Evaluation of the Better Access to Psychiatrists, Psychologists and GPs through the Medicare Benefits Schedule initiative: component B: an analysis of Medicare Benefits Schedule (MBS) and Pharmaceutical Benefits Scheme (PBS) administrative data

5.6 What is the relationship between mental health need and Better Access uptake, service use and benefits paid at the Division level?

Page last updated: August 2010

Having determined the 'performance' of each Division on the measure of mental health need and the two Better Access indicators (total Better Access and allied health Better Access services used), it was possible to develop regression models in which Better Access services used were predicted by various Division level factors (GP workforce supply, potential to access services, and other Division characteristics). The two sets of models are considered below.

The best fitting models for the data were obtained using a hierarchical model–building process comprising 4 steps. Each step comprised one or more candidate variables. Step 1 included the GP workforce supply factor variable: the rate of full–time weighted equivalent GPs in the Division (GP FWE) per 1,000 population. Step 2 included factors relating to potential to access services: state or territory; and remoteness (% of the Division population residing in remote localities, as defined by RRMA categories 6 and 7). Step 3 included the measure of mental health need: percentage of population meeting criteria for need. Step 4 included other Division characteristics: the percentage of Division population (aged 15 years and over) participating in the labour force; the percentage of Division population unemployed; the percentage of Division population living in localities of greatest relative socioeconomic disadvantage, as defined by IRSED deciles 1 to 2.

The successive contribution of the variables in each step to the explanatory power of the model was examined using the R2 statistic. Importantly, this analysis strategy enabled estimation of the independent contribution of each predictor once other factors had been accounted for. Variables that were associated with the outcome variables in univariate analyses at or below the 0.15 probability level were considered for inclusion in the models. In addition, each predictor was retained only if it contributed at least an additional 1% to the variance explained by the model. Variables were excluded if there was evidence of multicollinearity.

5.6.1 Total Better Access services used
5.6.2 Total Allied Health Better Access services used

5.6.1 Total Better Access services used

The final model predicting total Better Access services used is shown in table 5.6. The final model explained 54.70% of the variation in Better Access services used.
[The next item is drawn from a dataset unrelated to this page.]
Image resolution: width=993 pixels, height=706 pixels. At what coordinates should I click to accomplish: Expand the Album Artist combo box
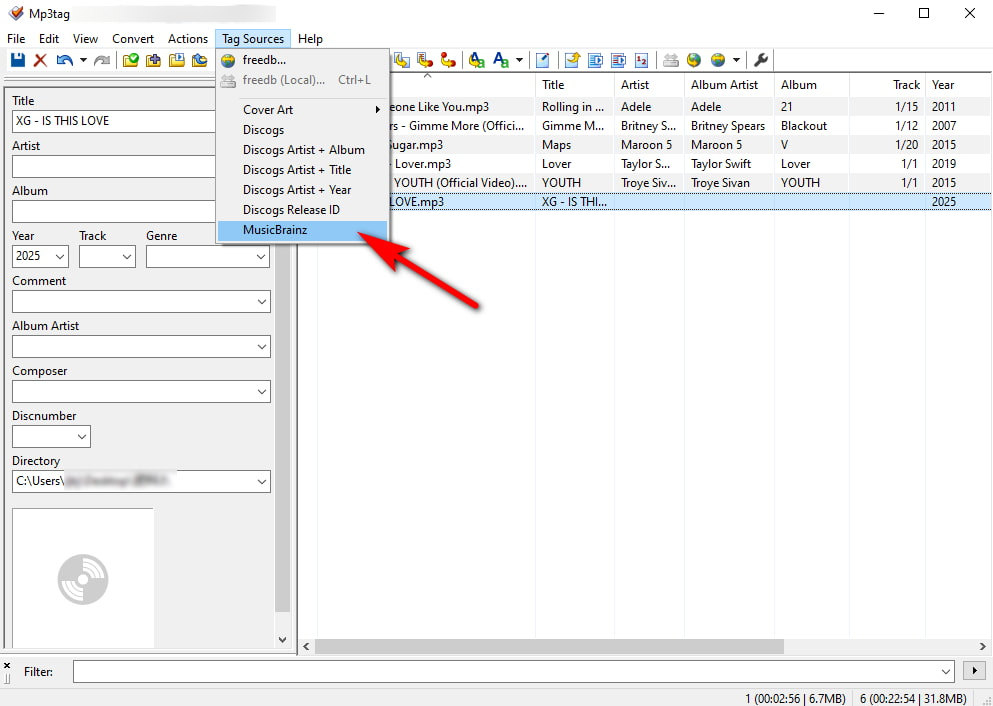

Each successive step contributed at least 1% additional variation explained in total persons using Better Access services in 2009. In step 1, the rate of full–time workload equivalence (FWE) of GPs per 1,000 population in each Division was found to be positively associated with Better Access services used, explaining 11.07% of the variation (adjusted R2 0.1107). Of the step 2 candidate variables, being a Division in Victoria was positively associated with services used. Being a Division with relatively high percentage of the population residing in remote locations was negatively associated with services used. Being a Division in South Australia or the Northern Territoryi was not significantly associated with Better Access services used after the subsequent addition of other variables in the model. The step 2 variables together contributed an additional 32.19% to the variation explained (giving an adjusted R2 of 0.4326). The step 3 measure of mental health need was positively associated with services used, adding an additional 3.27% to the variation explained (giving an adjusted R2 of 0.4653). Of the step 4 variables, having arelatively higher percentage of the population living in areas of greater relative socioeconomic disadvantage was negatively associated with services used, adding an additional 8.17% to the variation explained (giving an adjusted R2 of 0.5470).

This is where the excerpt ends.